THE INCESSANT CRISIS: A MACHEREYAN READING OF MARY SHELLEY’S THE LAST MAN
DOI:
https://doi.org/10.47333/modernizm.2021273788Keywords:
Post-marxism, Science Fiction, Dystopia, Pandemic LiteratureAbstract
First published in 1826, Mary Shelley’s The Last Man is a dystopian novel that depicts the life of Lionel Verney in 2100, who is living in the last days of the Anthropocene as the human population has been eradicated due to a pandemic. While the novel is regarded as the first post-apocalyptic science fiction novel, it had been neglected until the 1960s. Despite owing its context to the nineteenth century, the novel addresses several modern-man issues. The anxiety produced by apocalyptic visions and the fear of extinction are two of the significant twenty-first-century issues due to the ecological crisis and COVID-19 pandemic, which are accurately relatable. Moreover, Lionel’s existential dread and identity crisis represent and predict the confusion of modern man.
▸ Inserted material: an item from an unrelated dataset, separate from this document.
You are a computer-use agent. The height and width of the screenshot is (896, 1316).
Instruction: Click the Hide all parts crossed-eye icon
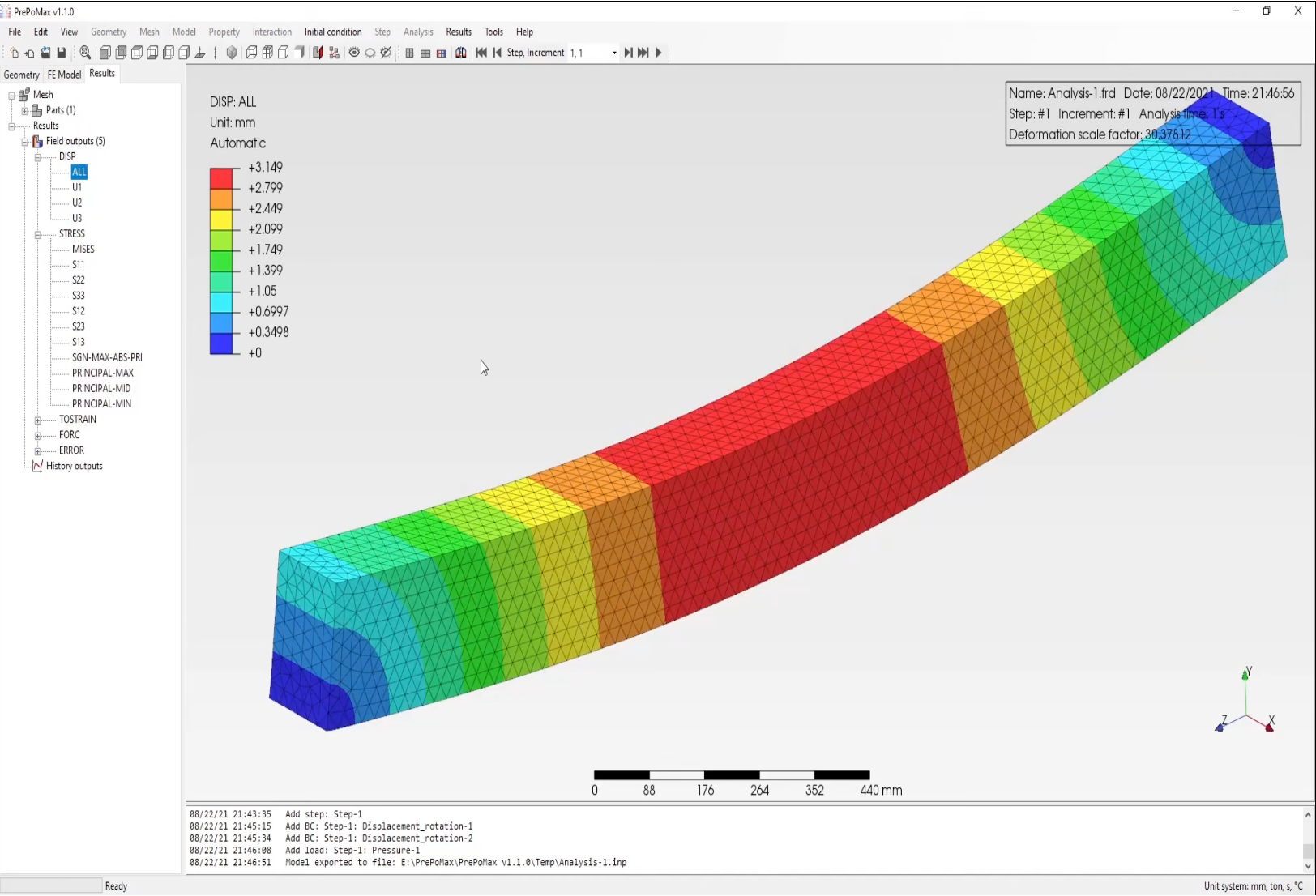(386, 53)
Since the work was written a century before the twenty-first century’s traumatic incidents, its perspective on the twenty-first-century man’s issues is outstanding. In this study, The Last Man would be scrutinized in the light of Pierre Macherey’s post-Marxist theory of gaps to see the socio-political elements addressed by the novel that aided Shelley in predicting successive generations’ miseries. Moreover, it is discussed if the twenty-first-century man, situated in the aftermath of the COVID-19 pandemic, could escape the ecological crisis and build a better future on earth by attending political changes.